Smallholder farming is the future

There was a disappointing three-day UN World Food Summit in Rome earlier this week. Given that around a billion people are malnourished and suffering the effects of high global food prices, the summit could have been a great opportunity for rich countries to pull together and make real commitments to eradicate world hunger.

Instead, Silvio Berlusconi was the only G8 country leader who even bothered to attend the summit. The director general of the Food and Agriculture Organisation, Jacques Diouf, made headlines when he expressed disappointment at the outcome of the summit, and criticised rich countries for managing to mobilise trillions of dollars to combat the financial crisis while neglecting to tackle food security.

It is disappointing because in July this year G8 leaders pledged to put £12bn into boosting sustainable agriculture in poor countries, and now that money is failing to materialise. Agricultural development aid seems to be falling by the wayside once more.

Yet, small-scale, sustainable agriculture is the future. Investing in smallholder farming will not only support the two billion people who depend directly upon it, it is our best chance of feeding the rest of us in the long term.

The world currently faces a range of massive problems as a result of fossil fuel intensive industrial farming methods: from climate change to fresh water shortages, from soil erosion and pollution to over-consumption of key crop nutrients like phosphorus. Most dangerous of all is that fact that the amazing productivity of industrial farming has been purchased at the cost of a deep dependency on oil, and it is likely that our demand for oil will begin to exceed the possible supply in the next ten to twenty years.

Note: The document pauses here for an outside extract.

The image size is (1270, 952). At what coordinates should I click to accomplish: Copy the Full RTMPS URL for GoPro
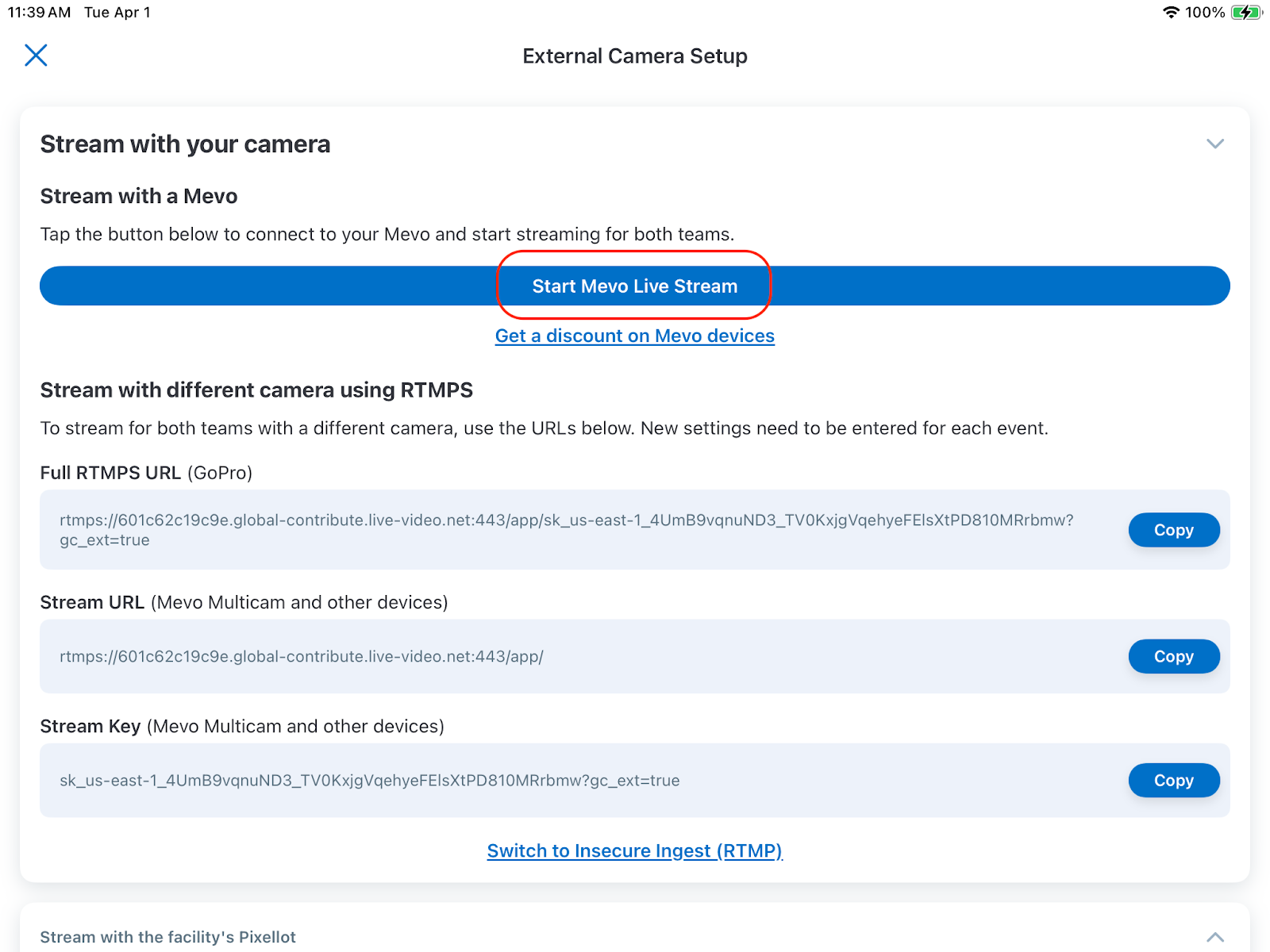(x=1173, y=530)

Small-scale, labour-intensive, polycultural farms are the answer to peak oil and the excesses of industrial farming. They are more productive, resilient and flexible than large-scale monocultural farms. Smallholder farming is where all the exciting stuff is happening.

Two examples:

The Fairtrade movement, driven by civil society and consumers in rich countries, has thrown a vibrant lifeline to millions of smallholder farmers in the South at the mercy of world markets and big business. Like most poor people, smallholders are not in a position to take risks. By guaranteeing a fair and stable minimum price for crops, Fairtrade protects them from the intolerable risks of fluctuating prices, allowing them to grow, innovate and diversify. The emphasis of Fairtrade is on people, but this leads naturally to sustainable farming and environmental stewardship.

Across West Africa, an exciting movement to domesticate a wide range of species of wild fruit tree is blossoming. These Cinderella fruit, with wonderful names like chocolate berries, ebony fruit, gingerbread plums and sweet detar, are transforming rural lives. In Cameroon, a domestication programme over the last decade has seen smallholder farmers being trained in horticultural techniques to develop superior varieties of fruit tree, according to their own priorities rather than those of agribusiness. Now there are hundreds of farmer-run fruit tree nurseries across the country and these fruit might crop up in Western supermarkets before too long.

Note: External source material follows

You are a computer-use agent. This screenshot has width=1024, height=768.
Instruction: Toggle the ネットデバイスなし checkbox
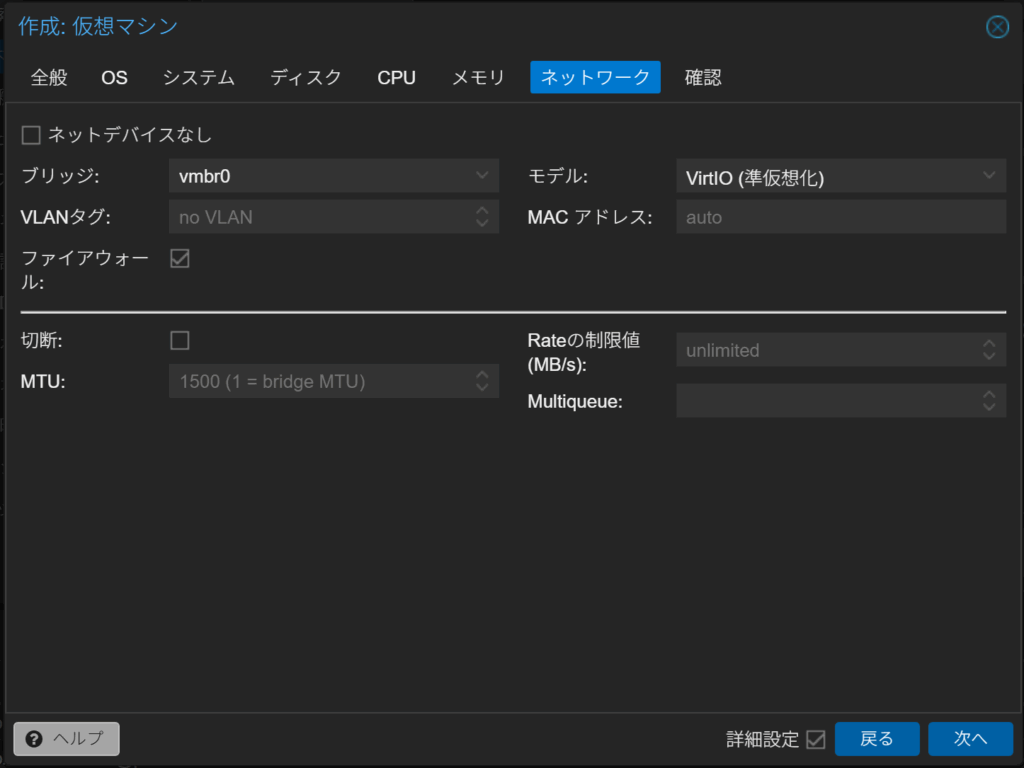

Whereas the last great round of crop domestication was the high tech green revolution of the 1940s and 50s, this new round is a low tech peasant revolution largely ignored by science and big business.

It is these sorts of interventions that point the way towards a sustainable agricultural system and real global prosperity. They imply a different approach to food production, one that aims to feed people rather than make money. Countries will need to be nationally self-reliant, only trading food internationally – on fair terms of course – when its value is high relative to the environmental costs of production and transport. Food production must use polycultures that mix crops, trees and animals and take the lead from the diversity of natural ecosystems, and this will require intensive use of skilled labour.

It is clear that governments and big business are not yet taking the steps that are needed. It is people’s movements around the world, like Transition Towns, Via Campesina and Fairtrade, which are taking real action.

Working out how to feed the world's hungry is the same problem as solving our overheating climate and dwindling supplies of oil. And it is the peasants who will lead the way.